More exercise is not the answer for knee OA

3 minute read


A little bit of exercise goes a long way in improving pain and quality of life for knee osteoarthritis patients.


A new Scandinavian trial has found higher and lower ‘doses’ of exercise to be equally effective at improving quality of life and reducing pain in patients with knee osteoarthritis (OA).

Professor Kim Bennell, chair of physiotherapy at the University of Melbourne, told Rheumatology Republic that while the results were a timely reminder of the benefits of exercise can offer, not everyone was getting the opportunity to experience them.

“Many people are missing out on undertaking exercise because it’s not being prescribed, or they’re going straight onto drugs or on a surgical waiting list without even trying it. It’s important to start by prescribing exercise for these patients,” Professor Bennell said.

There is extensive evidence that exercise, compared to no exercise, is beneficial for patients with OA. So much so that the RACGP recommends exercise as a core treatment for patients with osteoarthritis, regardless of their age, pain levels or disease severity. The current study, published in the Annals of Internal Medicine, looks at the next big question: is more exercise better for you?

The Swedish and Norwegian multicentre randomised controlled superiority trial involved 189 individuals with diagnosed knee OA aged 45 to 85 who were experiencing pain and decreased knee function.

All participants exercised three times a week for 12 weeks under the supervision of an experienced physiotherapist and were assessed pre-intervention, post-intervention and at six and 12 months after the intervention concluded.

Although both groups displayed significant improvements in knee function over time, the results were contrary to the researchers expectations.

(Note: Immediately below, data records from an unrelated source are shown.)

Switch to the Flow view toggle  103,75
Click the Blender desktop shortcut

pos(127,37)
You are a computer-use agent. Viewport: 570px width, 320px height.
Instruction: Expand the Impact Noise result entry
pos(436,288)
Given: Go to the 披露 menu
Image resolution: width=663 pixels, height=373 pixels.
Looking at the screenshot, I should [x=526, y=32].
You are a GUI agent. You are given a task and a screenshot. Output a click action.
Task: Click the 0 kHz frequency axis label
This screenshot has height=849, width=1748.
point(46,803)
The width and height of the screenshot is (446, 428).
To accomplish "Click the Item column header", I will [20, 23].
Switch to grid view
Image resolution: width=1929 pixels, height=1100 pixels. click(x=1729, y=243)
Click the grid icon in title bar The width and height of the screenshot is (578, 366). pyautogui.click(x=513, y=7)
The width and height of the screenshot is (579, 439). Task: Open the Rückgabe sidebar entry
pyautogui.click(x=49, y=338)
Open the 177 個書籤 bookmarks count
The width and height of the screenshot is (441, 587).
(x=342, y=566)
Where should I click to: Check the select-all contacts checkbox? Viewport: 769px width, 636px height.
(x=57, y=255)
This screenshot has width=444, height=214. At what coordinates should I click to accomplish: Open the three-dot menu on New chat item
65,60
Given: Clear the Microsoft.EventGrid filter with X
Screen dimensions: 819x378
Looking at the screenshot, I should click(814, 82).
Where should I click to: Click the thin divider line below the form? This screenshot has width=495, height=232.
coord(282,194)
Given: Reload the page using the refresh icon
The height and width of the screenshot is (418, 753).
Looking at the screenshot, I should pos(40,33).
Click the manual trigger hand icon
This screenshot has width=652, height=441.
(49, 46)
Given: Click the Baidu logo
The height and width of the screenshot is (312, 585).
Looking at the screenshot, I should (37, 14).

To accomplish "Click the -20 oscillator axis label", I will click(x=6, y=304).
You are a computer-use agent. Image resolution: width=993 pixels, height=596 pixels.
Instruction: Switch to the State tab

The 98 participants in the high-dose exercise program (11 exercises in 70- to 90-minute sessions) did not experience larger improvements compared to the 91 participants in the low-dose exercise group (five exercises in 20- to 30-minute sessions), with the exception of reported knee functioning during sports or recreation.

Similar results were reported at the six-month follow-up, but there were no differences between the high- and low-dose exercise groups with respect to knee function at the 12-month follow-up.

There were also no clinically meaningful differences in pain or general health-related quality of life between the two treatment groups at the conclusion of the intervention, nor was there at six- or 12-month mark.

“The results show you don’t have to be slogging it out to get the benefits of exercise – just do what you can based on your ability and situation,” Professor Bennell said.

The researchers suggest the exercise intervention positively influences psychological factors such as pain catastrophising, anxiety and depression, which all contribute to the perception and expression of pain.

“The use of exercise treatment in chronic pain conditions should be viewed as a form of cognitive therapy, where the goal is to modulate the feeling of pain and thus patients’ thoughts and feelings about it rather than increasing muscle strength and endurance,” they wrote.

Professor Bennell agreed with this hypothesis, but also offered an alternative explanation, suggesting that “the threshold you need [to benefit from exercise] is lower than we think”.

Both the researchers and Professor Bennell identified the need to better understand why only 50% of individuals with OA benefit from an exercise program.

“Because OA is a heterogenous condition and everyone presents differently, if we better understood who responds best to particular treatments, we could better target our treatments and make them more effective,” Professor Bennell said.